Вот и озеро. Пруд как пруд. Лодки мокнут вверх дном на берегу.

— Слушайте, Граве, будем благоразумны. Как можно спрятать тут космический корабль? Здесь толпы летом, толпы!

— Посмотрите, там голова.

Верно, тот самый камень, что на астрограмме удлиненный лоб, чуть намеченные глазки, подобие ушей.

— Но здесь же ребята играют. Наверняка залезали на макушку, садились верхом сотни раз.

— Залезали, садились, но не высвечивали каждую трещинку. Подсадите меня, пожалуйста, я осмотрю внимательнее.

Какой-то особенный фонарик у него был, сверхсветосильный. Брызнул светом, словно трамвайный провод заискрился. Все деревья выступили из сумрака, все одинокие листья прорезались, лиловатые почему-то. Я невольно зажмурился на миг.

И свершилось. Сезам открылся. Нет, не дверь там была, не тайный вход в пещеру. Просто голова распалась надвое, обнажая очень гладкую, почти отполированную плиту. И ничего на ней не было, только два следа, как бы отпечатки подошв.

В парке культуры! У лодочной станции! Около тира!

— Нас приглашают, — сказал Граве. — Сюда надо ставить ноги, по-видимому.

Плита как плита. Следы подошв только.

Поставил пустую склянку. Исчезла. Была и нет.

Положил ветку. Нет ветки.

— Ну что же, господин фантаст. Вы сказали: «Решусь!».

— Стойте, Граве, дело важное. Это надо обсудить.

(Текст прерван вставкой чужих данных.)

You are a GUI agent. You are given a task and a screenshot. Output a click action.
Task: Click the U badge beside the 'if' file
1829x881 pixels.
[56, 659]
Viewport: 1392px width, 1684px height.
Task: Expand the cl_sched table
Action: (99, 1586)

В голове: «Надо известить научные круги обсерваторию, академию. Какая жалость, что нет Физика с его кинокамерой, было бы доказательство. Надо завтра притащить его с утра…»

— Граве, я считаю, что прежде всего… Где вы, Граве?

Исчез! И когда он ступил на следы, я не заметил даже…

«Обязанности, гранки, верстка, воспитание… Круглолицая жена, круглоглазый сын… Научные круги подберут достойных. А что же я, себе не доверяю? Скорее Граве нельзя доверять приезжий, почти чужой, что там у него на уме? Разве может он единолично представлять человечество в космосе? Боязно? А чего бояться, собственно три четверти уже позади, риск невелик…»

И я ступил на плиту мокрыми туфлями. Левой на левый след, правой — на правый.